A year ago, Four Corners’ expose of the live export industry, ‘A Bloody Business,’ horrified Australians, sparking public outrage, and prompting thousands to take to the street to demand an end to the trade. The program was to prove the catalyst for a major shakeup of the industry, when, just six days after the Four Corners program went to air, the Australian Government issued a six month ban on live export to Indonesia.
Now, a year on from the airing of the program that drastically altered public perception regarding Australia’s treatment of its livestock, what has changed?
Australia is currently the largest exporter of sheep and cattle in the world. According to animal welfare organisation, Animals Australia, to date the live trade industry has sent over 160 million animals to slaughter in over a dozen countries where no laws exist to protect them from cruelty. Millions of these animals have not even reached their destination; dying as a result of horrendous conditions onboard these ships.
The Government responded to the allegations of cruelty with the implementation of the Exporter Supply Chain Assurance System (ESCAS), a system that aims to improve industry standards and increase accountability. Exporters are required to comply with the requirements of the ESCAS; following the movement and welfare of every Australian animal from paddock, to boat, to abattoir, ensuring welfare standards are met and maintained.
However, the RSPCA has criticised the ESCAS for ‘clearly failing to protect animals,’ after the ABC’s Lateline revealed cruelty in Indonesian abattoirs to be ongoing, and two Australian companies were found guilty of 37 breaches of the system.
Animals Australia Campaign Director, Lyn White, similarly echoed the sentiments of the RSPCA. ‘[This reveals] a fatally flawed system that is reliant on irregular third party audits that are paid for by the exporter – this is not an auditing system that can be deemed independent and therefore relied upon,’ Ms. White said.
However, conditions for exported livestock have undoubtedly improved. Animals Australia reports that prior to the Four Corner’s report, and ensuing investigations and campaigns, 95% of Australian animals exported to Indonesia were slaughtered while fully conscious. Today, the majority of exported livestock is stunned prior to slaughter, although the practice has not been made mandatory. Mark 1 restraint boxes, described by cattle industry advisor Temple Grandin, as ‘[violating] every humane standard there is all around the world,’ have also since been banned.
For animal welfare organisations such as Animals Australia, the campaign will not be considered a success until the live trade industry is completely shut down. Their ultimate goal is to see the export of live Australian animals banned; following the example of nations such as New Zealand, which banned the live export of animals for slaughter in 2003 (although live animals may still be internationally exported for use in breeding programs).
Video’s caption: Animals Australia – 365 days of action in five minutes
Yet while animal welfare groups tirelessly continue their campaign to abolish the industry, many of Australia’s already embattled farmers now find themselves facing bankruptcy, as what was once a lucrative industry struggles to recover from a public relations disaster that has left its public image in ruins.

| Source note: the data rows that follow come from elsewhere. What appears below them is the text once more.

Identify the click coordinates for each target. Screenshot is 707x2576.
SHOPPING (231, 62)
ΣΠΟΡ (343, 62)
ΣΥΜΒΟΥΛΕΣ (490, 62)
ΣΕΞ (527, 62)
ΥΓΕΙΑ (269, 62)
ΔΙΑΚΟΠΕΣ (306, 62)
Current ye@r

Last week, Queensland grazier John James related the hardships experienced by these farmers to the ABC, ‘there were people that had thousands of [cattle] mustered and couldn’t even sell them. People do understand that something has to change, but it’s a matter of getting the right people to do it the right way.’
The government is now negotiating with cattle producers, and may face a class action lawsuit demanding hundreds of millions of dollars in compensation, for profits lost as a result of its handling of the export crisis.
So it is, that a year on, we must continue to grapple with the same questions of ethics versus livelihood. Can we as a civilised, first world nation justify our continued participation in the live trade industry? While the situation facing many of our farmers is undoubtable dire, we must be cautious to never accept the inhumane treatment of animals as a means to achieving financial prosperity. Rather we must strive towards supporting a sustainable future for our farmers, while providing a more humane and compassionate welfare system for Australian animals.